__GIVEN TASK__: Copy out all of the rows below word for word, keeping every line as it appears.

__RECORD EXTRACTS__:
○ ○ ○ ○ ○ ○ ○

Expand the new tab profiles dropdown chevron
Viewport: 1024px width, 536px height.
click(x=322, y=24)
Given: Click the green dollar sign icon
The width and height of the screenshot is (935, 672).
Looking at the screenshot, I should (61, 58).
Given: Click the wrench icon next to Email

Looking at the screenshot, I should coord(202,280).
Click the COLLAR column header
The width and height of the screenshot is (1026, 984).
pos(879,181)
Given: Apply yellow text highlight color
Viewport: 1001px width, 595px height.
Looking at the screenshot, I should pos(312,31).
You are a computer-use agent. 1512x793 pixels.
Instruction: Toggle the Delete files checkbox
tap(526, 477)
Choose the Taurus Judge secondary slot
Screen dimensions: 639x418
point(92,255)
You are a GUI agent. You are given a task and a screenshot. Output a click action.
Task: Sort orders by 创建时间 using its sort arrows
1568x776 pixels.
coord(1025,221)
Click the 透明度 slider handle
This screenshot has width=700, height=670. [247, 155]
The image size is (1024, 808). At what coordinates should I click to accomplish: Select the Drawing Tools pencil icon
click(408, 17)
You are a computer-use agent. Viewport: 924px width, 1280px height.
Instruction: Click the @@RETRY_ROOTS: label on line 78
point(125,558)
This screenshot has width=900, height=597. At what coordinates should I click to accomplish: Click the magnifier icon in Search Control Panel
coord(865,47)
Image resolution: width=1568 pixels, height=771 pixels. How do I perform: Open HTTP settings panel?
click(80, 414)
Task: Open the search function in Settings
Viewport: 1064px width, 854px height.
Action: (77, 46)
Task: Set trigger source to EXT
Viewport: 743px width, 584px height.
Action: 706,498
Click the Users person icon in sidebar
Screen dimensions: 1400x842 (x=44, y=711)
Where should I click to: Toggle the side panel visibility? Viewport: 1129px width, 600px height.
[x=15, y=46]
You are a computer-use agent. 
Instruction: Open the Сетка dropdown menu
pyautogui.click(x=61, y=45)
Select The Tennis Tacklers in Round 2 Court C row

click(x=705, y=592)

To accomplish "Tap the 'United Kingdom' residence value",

○ ○ ○ ○ ○ ○ ○

__FINAL ANSWER__:
Expand the new tab profiles dropdown chevron
Viewport: 1024px width, 536px height.
click(x=322, y=24)
Given: Click the green dollar sign icon
The width and height of the screenshot is (935, 672).
Looking at the screenshot, I should (61, 58).
Given: Click the wrench icon next to Email

Looking at the screenshot, I should coord(202,280).
Click the COLLAR column header
The width and height of the screenshot is (1026, 984).
pos(879,181)
Given: Apply yellow text highlight color
Viewport: 1001px width, 595px height.
Looking at the screenshot, I should pos(312,31).
You are a computer-use agent. 1512x793 pixels.
Instruction: Toggle the Delete files checkbox
tap(526, 477)
Choose the Taurus Judge secondary slot
Screen dimensions: 639x418
point(92,255)
You are a GUI agent. You are given a task and a screenshot. Output a click action.
Task: Sort orders by 创建时间 using its sort arrows
1568x776 pixels.
coord(1025,221)
Click the 透明度 slider handle
This screenshot has width=700, height=670. [247, 155]
The image size is (1024, 808). At what coordinates should I click to accomplish: Select the Drawing Tools pencil icon
click(408, 17)
You are a computer-use agent. Viewport: 924px width, 1280px height.
Instruction: Click the @@RETRY_ROOTS: label on line 78
point(125,558)
This screenshot has width=900, height=597. At what coordinates should I click to accomplish: Click the magnifier icon in Search Control Panel
coord(865,47)
Image resolution: width=1568 pixels, height=771 pixels. How do I perform: Open HTTP settings panel?
click(80, 414)
Task: Open the search function in Settings
Viewport: 1064px width, 854px height.
Action: (77, 46)
Task: Set trigger source to EXT
Viewport: 743px width, 584px height.
Action: 706,498
Click the Users person icon in sidebar
Screen dimensions: 1400x842 (x=44, y=711)
Where should I click to: Toggle the side panel visibility? Viewport: 1129px width, 600px height.
[x=15, y=46]
You are a computer-use agent. 
Instruction: Open the Сетка dropdown menu
pyautogui.click(x=61, y=45)
Select The Tennis Tacklers in Round 2 Court C row

click(x=705, y=592)

To accomplish "Tap the 'United Kingdom' residence value",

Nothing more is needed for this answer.